→ **Task statement**: Your task is to reproduce exactly the lines that run from the beginning of the data through the line where "Zangeressen (111, 233)" appears.

→ **The records**:

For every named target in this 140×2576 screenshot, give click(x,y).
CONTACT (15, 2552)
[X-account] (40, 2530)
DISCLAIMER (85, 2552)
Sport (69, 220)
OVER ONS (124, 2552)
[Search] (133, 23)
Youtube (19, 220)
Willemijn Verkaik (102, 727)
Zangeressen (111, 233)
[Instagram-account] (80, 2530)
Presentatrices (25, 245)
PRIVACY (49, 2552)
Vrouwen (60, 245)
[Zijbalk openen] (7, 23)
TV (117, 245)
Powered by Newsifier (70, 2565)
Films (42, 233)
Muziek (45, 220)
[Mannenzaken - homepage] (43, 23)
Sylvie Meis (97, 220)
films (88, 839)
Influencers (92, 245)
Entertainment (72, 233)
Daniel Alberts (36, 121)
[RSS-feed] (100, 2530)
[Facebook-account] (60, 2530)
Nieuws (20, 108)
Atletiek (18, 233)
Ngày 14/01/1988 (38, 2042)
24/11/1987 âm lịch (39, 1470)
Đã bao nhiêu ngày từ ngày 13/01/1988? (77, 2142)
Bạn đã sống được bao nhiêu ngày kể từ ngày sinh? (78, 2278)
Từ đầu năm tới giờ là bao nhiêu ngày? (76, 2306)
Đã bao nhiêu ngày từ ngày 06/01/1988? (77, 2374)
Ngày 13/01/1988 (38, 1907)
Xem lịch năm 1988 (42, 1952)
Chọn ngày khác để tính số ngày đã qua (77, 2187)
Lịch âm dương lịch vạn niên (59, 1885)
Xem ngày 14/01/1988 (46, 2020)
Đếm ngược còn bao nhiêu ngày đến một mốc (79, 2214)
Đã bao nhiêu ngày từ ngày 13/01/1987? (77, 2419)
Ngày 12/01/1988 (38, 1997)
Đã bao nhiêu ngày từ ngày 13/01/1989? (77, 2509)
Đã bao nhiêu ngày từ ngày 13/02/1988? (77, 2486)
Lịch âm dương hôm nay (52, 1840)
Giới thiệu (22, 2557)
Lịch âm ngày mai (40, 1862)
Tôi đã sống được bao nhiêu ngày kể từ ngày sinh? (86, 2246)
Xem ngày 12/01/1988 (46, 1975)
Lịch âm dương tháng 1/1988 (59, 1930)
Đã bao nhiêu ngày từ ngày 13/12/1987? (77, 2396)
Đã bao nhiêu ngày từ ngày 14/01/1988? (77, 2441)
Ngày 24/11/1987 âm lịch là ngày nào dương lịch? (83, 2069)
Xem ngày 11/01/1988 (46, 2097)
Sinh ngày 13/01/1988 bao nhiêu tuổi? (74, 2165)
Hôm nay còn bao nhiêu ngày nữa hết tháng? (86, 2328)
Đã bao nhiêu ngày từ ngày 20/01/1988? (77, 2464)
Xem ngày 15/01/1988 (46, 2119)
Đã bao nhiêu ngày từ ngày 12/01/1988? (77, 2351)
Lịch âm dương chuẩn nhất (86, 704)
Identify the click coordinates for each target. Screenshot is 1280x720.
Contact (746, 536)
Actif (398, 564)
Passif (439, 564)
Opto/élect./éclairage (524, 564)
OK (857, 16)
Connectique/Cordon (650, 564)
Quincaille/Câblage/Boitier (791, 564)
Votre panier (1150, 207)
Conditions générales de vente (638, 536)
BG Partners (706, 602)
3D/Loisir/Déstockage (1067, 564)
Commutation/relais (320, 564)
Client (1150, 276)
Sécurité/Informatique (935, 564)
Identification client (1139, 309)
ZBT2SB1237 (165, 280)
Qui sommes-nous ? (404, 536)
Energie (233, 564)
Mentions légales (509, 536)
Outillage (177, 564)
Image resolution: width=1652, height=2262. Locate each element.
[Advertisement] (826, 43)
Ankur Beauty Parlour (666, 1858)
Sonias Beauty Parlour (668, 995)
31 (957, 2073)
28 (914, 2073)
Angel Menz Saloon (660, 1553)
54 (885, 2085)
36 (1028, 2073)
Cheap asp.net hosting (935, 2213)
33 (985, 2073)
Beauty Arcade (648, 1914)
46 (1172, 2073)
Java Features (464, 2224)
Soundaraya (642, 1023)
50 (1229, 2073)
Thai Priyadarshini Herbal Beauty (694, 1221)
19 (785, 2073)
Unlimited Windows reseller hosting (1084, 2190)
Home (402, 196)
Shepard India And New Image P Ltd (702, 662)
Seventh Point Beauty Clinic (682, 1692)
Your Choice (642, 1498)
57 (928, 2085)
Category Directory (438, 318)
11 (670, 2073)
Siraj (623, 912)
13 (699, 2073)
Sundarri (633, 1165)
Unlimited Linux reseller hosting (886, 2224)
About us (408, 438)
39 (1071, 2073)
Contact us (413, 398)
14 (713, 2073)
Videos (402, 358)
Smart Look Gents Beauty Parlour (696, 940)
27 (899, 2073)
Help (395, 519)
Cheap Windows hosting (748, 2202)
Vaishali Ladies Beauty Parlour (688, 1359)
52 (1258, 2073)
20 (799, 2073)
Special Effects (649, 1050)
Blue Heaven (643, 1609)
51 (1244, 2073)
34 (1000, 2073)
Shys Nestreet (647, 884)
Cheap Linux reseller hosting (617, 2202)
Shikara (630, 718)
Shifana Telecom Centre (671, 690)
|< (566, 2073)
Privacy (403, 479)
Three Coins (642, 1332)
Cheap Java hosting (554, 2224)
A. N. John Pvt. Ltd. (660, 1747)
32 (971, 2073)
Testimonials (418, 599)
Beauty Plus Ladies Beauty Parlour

→ **Answer**:
For every named target in this 140×2576 screenshot, give click(x,y).
CONTACT (15, 2552)
[X-account] (40, 2530)
DISCLAIMER (85, 2552)
Sport (69, 220)
OVER ONS (124, 2552)
[Search] (133, 23)
Youtube (19, 220)
Willemijn Verkaik (102, 727)
Zangeressen (111, 233)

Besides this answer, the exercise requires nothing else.